Tuesday, September 22, 2009

Demsbki's Refutation of Hume's Criticism of Paley's Design Argument: As an Argument from Analogy

David Hume argued that the teleological (design) argument for God's existence is either:

1) an argument from analogy; or
2) an inductive generalization based on a sample of size zero

These were Hume’s two main criticisms of the argument from design. The first is that the design argument is based on a weak analogy. This, says William Dembski, “is still the criticism that for many philosophers of religion remains decisive against design.” (Dembski, ID, 271) Dembski sets up the argument from analogy like this:

1. U has property Q.
2. U and V share properties A, B, C and D.
3. Therefore, V also had property Q.

Translating this into Paley’s argument we have:

1. Watches are intelligently designed.
2. Watches and organisms are similar.
3. Therefore, organisms are also intelligently designed.

The main problem with arguments from analogy is that there are also and always disanalogies. “If U and V were identical there would be no question about V having property Q if U has that property.” (Dembski, ID, 272-273) But U and V are not identical. So there are properties that U has but V does not have. And, as the argument shows, U has property Q. Does V have Q, or is this an area of disanalogy? “Without additional information the argument from analogy has no way of deciding this question.” (Ib., 273)

Dembski agrees that “if the design argument is nothing but an argument from analogy, then it is a very weak argument indeed.” (Ib.) But, say Dembski and Elliott Sober, the design argument is “much more” than an argument from analogy. Sober says it is not even an argument from analogy, but is “an inference to the best explanation.” (Ib.) Sober writes:

Hume did not think of the design argument [as an inference to the best explanation]. For him… it [was] an argument from analogy, or an inductive argument. This alternate conception of the argument makes a great deal of difference. Hume’s criticisms are quite powerful if the argument has the character he attributes to it. But if the argument is, as I maintain, an inference to the best explanation, Hume’s criticisms entirely lose their bite. (cited in Ib., 273-274)

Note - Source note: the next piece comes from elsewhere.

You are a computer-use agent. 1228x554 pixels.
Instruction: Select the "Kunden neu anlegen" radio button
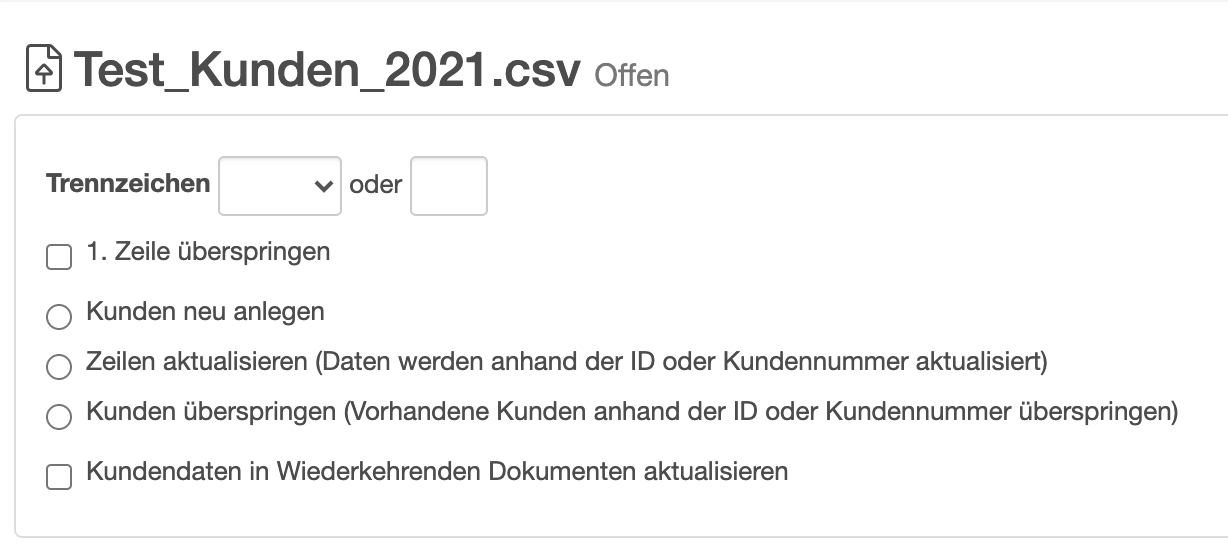tap(59, 317)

Sober holds that Paley’s argument compares two different arguments, one argument about a watch, and a second argument about living things. The statements involved in the watch argument are:

A. The watch is intricate and well suited to the task of timekeeping.
B. The watch is the product of intelligent design. (This is one possibility)
C. The watch is the product of random physical processes. (This is a second possibility.)

Sober says that Paley is arguing that the probability of A given that B is “much bigger” than the probability of A given that C. Paley then reasons that “the same pattern of analysis applies to the following triplet of statements:” (Sober, in Ib., 274)

D. Living things are intricate and well-suited to the task of surviving and reproducing.
E. Living things are the product of intelligent design. (This is one possibility.)
F. Living things are the product of random physical processes. (This is a second possibility.)

Sober writes: “Paley argues that if you agree with him about the watch, you also should agree that” P(D/E) >> P(D/F). (Ib.) Both arguments are inferences to the best explanation. So, Sober thinks Hume’s criticism of the design argument fails.

Dembski notes that this does not lead Sober to accept the design argument, since for Sober, because of Darwin, we have a third possibility G: Living things are the product of variation and selection. Sober admits that “perhaps one day [design] will be formulated in such a way that the auxiliary assumptions it adopts are independently supported. My claim is that no [design theorist] has succeeded in doing this yet.” (Ib., 275) To which Dembski responds that the burden of his writing “has been to show that design remains a live issue and can once again be formulated as the best explanation for the origin and development of life.” (Ib.)

Yet for both Sober and Dembski Hume’s criticism fails because Paley’s design argument is not best construed as neither an argument from analogy nor an inductive argument.